United States President Donald Trump recently voiced the concerns of many citizens when he proclaimed, “Illegal immigration hurts American workers; burdens American taxpayers; and . . . costs our country billions and billions of dollars each year.”[1] Similar sentiments are expressed in the United Kingdom, where native workers fear the “Polish plumber,”[2] and in Australia, where Australian Labor Party leader, Bill Shorten, warns that work visas “undercut local jobs, wages and conditions.”[3] At first glance, it may seem reasonable to conclude that, with a fixed number of jobs available, immigrants present a threat to native workers. However this Malthusian logic incorrectly assumes immigrants are perfect substitutes for locals and that the demand for labor is static.
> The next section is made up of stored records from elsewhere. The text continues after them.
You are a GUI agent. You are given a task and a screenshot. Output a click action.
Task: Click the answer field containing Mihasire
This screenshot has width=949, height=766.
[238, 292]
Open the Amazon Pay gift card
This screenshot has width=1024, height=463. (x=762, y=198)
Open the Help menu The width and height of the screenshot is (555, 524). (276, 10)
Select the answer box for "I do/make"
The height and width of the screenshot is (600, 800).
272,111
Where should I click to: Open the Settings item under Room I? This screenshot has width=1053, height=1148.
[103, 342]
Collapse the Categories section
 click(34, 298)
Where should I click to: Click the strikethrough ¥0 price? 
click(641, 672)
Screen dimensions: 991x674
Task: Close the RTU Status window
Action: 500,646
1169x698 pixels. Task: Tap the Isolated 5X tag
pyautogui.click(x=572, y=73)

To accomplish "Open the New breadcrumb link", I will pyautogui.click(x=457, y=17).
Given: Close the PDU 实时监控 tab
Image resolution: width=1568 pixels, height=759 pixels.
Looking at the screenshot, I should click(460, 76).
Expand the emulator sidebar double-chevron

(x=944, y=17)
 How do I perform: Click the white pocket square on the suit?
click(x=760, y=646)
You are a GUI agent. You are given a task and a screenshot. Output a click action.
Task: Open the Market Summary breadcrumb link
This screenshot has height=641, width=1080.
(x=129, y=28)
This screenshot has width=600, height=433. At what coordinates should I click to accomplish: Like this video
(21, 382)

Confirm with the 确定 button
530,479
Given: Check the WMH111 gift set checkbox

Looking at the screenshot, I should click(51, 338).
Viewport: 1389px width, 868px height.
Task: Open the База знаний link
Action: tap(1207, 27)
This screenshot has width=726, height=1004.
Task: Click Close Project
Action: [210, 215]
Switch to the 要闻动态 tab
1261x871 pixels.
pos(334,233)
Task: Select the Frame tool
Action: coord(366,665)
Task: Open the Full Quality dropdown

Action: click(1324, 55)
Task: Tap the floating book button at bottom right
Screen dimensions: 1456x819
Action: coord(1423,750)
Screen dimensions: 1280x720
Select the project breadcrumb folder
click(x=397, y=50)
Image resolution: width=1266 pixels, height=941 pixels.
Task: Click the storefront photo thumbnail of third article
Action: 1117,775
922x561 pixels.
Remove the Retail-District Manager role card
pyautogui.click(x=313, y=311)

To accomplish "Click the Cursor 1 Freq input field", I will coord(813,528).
Recent empirical work demonstrates that firms, workers, and markets are dynamic and able to adapt to an expanded workforce.[4] While large-scale immigration may have distributional implications, there is little evidence to support claims that, on a macro level, immigration depresses wages, drives up unemployment, or burdens taxpayers.[5] In fact, economic theory and empirical studies demonstrate that in the long run immigration raises productivity, wages, and living standards.[6] At the global level, researchers estimate that the removal of all barriers to labor mobility would double world GDP.[7] Staggering gains of this order suggest that international immigration policy deserves careful consideration.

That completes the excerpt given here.